* **Document text**:
— begin —

The Nusouth website can be found at:
http://www2.nusouth.com/nusouth/
Wade T. Smith wrote:
>
> Pair redo Stars, Bars in hues of liberation
>
> Confederate flag becomes 'threads that connect us'
>
> By Curtis Wilkie, Globe Staff, 03/20/99
>
> CHARLESTON, S.C. - It's not yet in the same league as Nike's swoosh, but
> a jazzed-up version of the Confederate battle flag is creating a buzz as
> the logo for a new clothing line created by a pair of minority
> entrepreneurs in the city where the Civil War began.
>
> By overlaying the Stars and Bars with the red, black, and green
> associated with the Black Liberation Movement, Sherman Evans and Angel
> Quintero believe they have found the perfect trademark to represent the
> business they call NuSouth.
>
> ''We're not trying to change history; we're making it,'' said Quintero, a
> native of Cuba.

— end —

(Word and element pointing entries)
— begin —

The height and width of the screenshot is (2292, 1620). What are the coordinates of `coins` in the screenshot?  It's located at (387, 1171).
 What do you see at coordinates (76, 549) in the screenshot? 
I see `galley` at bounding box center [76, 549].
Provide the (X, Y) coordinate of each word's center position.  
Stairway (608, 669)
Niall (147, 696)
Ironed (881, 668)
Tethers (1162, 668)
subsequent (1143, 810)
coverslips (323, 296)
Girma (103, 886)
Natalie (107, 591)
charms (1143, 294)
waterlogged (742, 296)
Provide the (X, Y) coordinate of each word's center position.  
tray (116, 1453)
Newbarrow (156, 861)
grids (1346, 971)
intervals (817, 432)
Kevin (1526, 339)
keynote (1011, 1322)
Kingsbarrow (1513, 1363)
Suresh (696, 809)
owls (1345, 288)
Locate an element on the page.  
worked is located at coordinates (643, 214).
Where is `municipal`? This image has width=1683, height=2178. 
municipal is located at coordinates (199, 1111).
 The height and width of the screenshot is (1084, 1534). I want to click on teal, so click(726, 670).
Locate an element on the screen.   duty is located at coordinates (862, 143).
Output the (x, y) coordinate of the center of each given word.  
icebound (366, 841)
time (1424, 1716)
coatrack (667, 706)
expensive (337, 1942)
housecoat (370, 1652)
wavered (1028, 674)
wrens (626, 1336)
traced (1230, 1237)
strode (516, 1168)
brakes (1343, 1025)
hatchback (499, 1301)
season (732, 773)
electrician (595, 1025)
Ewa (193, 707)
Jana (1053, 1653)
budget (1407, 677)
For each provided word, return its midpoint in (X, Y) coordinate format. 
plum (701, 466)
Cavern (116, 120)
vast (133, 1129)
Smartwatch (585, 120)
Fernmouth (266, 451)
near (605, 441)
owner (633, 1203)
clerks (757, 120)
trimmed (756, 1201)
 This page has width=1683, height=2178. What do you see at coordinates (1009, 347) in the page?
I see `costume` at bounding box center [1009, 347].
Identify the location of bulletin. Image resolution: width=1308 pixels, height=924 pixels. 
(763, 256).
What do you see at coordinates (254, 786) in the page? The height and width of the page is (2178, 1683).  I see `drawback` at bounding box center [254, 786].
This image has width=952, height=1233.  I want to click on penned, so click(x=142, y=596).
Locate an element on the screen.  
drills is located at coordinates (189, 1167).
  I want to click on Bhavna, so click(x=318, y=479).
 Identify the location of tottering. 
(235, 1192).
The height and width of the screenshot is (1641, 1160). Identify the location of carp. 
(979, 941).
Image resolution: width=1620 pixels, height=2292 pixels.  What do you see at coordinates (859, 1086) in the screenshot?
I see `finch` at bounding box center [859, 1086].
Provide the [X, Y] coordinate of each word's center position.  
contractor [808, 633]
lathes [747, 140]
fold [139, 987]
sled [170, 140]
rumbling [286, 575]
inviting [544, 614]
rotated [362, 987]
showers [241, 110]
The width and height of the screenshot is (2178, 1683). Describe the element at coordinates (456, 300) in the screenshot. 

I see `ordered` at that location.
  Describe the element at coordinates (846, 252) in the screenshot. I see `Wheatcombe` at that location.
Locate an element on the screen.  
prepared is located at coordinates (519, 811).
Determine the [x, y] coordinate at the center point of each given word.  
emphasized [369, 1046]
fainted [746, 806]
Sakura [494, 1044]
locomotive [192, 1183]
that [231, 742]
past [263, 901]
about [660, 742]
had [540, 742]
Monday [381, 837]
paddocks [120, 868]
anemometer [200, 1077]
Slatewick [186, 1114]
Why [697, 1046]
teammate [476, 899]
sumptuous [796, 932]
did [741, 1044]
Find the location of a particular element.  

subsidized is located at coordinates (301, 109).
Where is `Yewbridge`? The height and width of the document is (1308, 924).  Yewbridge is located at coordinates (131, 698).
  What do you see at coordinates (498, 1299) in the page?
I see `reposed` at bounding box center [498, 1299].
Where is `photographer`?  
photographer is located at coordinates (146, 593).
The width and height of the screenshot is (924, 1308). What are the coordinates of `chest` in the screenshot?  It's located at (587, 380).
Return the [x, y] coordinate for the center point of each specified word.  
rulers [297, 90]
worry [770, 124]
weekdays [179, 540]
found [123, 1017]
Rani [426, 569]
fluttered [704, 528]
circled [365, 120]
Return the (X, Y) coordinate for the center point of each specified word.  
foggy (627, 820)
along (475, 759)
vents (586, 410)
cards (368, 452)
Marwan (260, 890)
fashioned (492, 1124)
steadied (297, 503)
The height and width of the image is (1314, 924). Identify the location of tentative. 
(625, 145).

— end —

* **Exercise set**:
(a) Rewrite the listing lines from the line containing "Rani [426, 569]" through the line containing "steadied (297, 503)", inclusive, keeping the requests, and adjust every coordinate in the answers by -147.
(b) Carry on the news article about the NuSouth clothing line from the point where it stops.

* **Solved problems**:
(a)
Rani [279, 422]
fluttered [557, 381]
circled [218, -27]
Return the (X, Y) coordinate for the center point of each specified word.  
foggy (480, 673)
along (328, 612)
vents (439, 263)
cards (221, 305)
Marwan (113, 743)
fashioned (345, 977)
steadied (150, 356)

(b)
>
> Added Evans, a black man born in Columbus, Ohio: ''It's not about being
> in your face, it's about coming together.''
>
> He points out that NuSouth added vertical lines, like prison bars, to the
> edges of the flag ''for closure'' to the old conflict between North and
> South, black and white.
>
> The NuSouth gimmick ''does not bother me,'' said Republican state Senator
> Glenn McConnell of Charleston, a leading figure in the campaign to
> preserve Confederate honor. ''The true meaning of that emblem is in the
> battlefields, the graveyards, and the hearts of South Carolinians.
>
> ''The flag is used by different people for different purposes,''
> McConnell said. ''If this helps get us closer to its real meaning, then
> that's good.''
>
> The Confederate battle flag is a controversial symbol in South Carolina,
> the first state to secede from the Union. The banner still flies atop the
> state capitol in Columbia, and various attempts to remove it in recent
> years have failed, despite a clamor by a growing number of blacks in the
> Legislature.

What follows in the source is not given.